Muslims should do well to remember the valuable lesson in the life of Imam Abdullah Haroon. He was an Imam in Apartheid South Africa who urged the Muslim community and Islamic scholars of his day to join in the effort of resisting apartheid. The Islamic scholars and the broader Muslim community at the end were apprehensive about joining blacks in fighting apartheid, concerned with Marxist influences on organizations such as the African National Congress and Pan-African Congress.

The Muslim Judicial Council of South Africa declared “Has the government forbidden the worship of Allah and spreading of Islam? Has the government closed down or ordered the demolition of any Mosque in a declared white area?”  So long as the Apartheid South Africa government did not prevent Muslims from their ritualistic acts of worships, the Muslim Judicial Council did not believe in joining the armed resistance against apartheid. The Muslim Judicial Council of South Africa did not perceive the ways in which apartheid hindered dawah to Islam, by segregating Blacks into Bantustans and forcibly subjecting them to Christian education.

The Muslim Judicial Council legal verdicts for why Muslims shouldn’t join the struggle against apartheid mirrors how Daniel Haqiqatjou while viewing critical race theory as threatening the aquidah of Muslims, failed to conceptualize how racial injustices have historically treated the aqidah of African-American Muslims. Though forced conversions to Christianity and corporal punishments being issued to enslaved Africans who openly practiced Islam.

In an effort to end apartheid, Imam Haroon reached out and built bridges with Black communities and liberation movements, such as the African National Congress and Pan-African Congress.  His stance, according to Ursula Gunther, represented, “A break with the ulama’s hegemony.”  Soon, Imam Haroon became a member of the Pan African Congress and was “dedicated to the overthrow of apartheid by all means at its disposal, including violence.” Imam Haroon was arrested under the Terrorism Act of 1967 and because of his struggle against apartheid; he would be assassinated by apartheid South Africa’s police force while under interrogation, because of him being classified as an embarrassment to the ulama of his day, “Haroon was virtually forgotten by Muslims.

Like the Muslim anti-critical race, theorists of today, the “scholars” of the Muslim Judicial Council were concerned about the Marxist influences of various Black anti-apartheid movements. As long as the apartheid government didn’t prevent them from religious acts of worship, they did not see it as obligatory to overthrow apartheid.
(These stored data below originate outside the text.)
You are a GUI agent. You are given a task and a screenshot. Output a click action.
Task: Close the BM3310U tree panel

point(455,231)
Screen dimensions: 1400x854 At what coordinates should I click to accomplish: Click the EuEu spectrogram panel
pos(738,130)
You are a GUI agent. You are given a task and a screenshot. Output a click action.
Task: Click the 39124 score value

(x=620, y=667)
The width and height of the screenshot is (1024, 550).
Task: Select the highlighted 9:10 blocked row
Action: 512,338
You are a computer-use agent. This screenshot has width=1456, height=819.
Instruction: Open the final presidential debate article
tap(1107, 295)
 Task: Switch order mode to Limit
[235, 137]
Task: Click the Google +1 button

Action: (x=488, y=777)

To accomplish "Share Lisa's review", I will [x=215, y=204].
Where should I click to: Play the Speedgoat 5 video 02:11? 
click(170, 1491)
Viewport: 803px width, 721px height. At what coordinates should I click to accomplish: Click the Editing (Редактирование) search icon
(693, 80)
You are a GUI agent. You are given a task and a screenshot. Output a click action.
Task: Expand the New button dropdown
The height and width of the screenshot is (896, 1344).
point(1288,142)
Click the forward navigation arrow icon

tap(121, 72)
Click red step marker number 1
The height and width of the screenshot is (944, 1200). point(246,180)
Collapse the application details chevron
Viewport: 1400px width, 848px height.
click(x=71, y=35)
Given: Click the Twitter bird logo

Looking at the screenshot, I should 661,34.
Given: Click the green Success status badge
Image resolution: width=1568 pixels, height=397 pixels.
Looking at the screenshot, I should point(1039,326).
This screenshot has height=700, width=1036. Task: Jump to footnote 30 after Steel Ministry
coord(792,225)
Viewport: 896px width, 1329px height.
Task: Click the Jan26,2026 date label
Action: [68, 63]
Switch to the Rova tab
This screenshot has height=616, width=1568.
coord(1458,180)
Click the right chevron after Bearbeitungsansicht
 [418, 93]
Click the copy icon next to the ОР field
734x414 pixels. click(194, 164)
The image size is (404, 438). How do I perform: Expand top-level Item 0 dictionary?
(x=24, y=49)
Imam Abdullah Haroon was viewed as an embarrassment to the Muslim community of his day that few Muslims attended his jannazya.  Only years later, after the fall of apartheid, would Imam Abdullah Haroon’s name be honored with his Islamic scholars who criticized him being viewed as cowards.

The Muslim anti-critical race theorists of today mirror the Islamic scholars during the era of Imam Abdullah Haroon, a cowardly episode in Islamic history.   These Muslim anti-critical race theorists have little engagement with Muslims in blacks communities impacted by jim crow today, they dismiss a body of work dedicated to analyzing the oppression of black people as “nonsense”, they promote misconceptions of black political thinkers, and they demonstrate utter apathy towards actualizing Islamic resistance to white supremacy.

Muslims have a choice of deciding as to whether they will follow the path of Imam Abdullah Haroon and his unapologetic support of black resistance to structural racism, or follow in the way of the Muslim anti-critical race theorists.

The answer to this question will have major implications in terms of Islamic outreach to oppressed black communities and Dawah in African American communities.

Muslims: The choice is yours. What path will you take?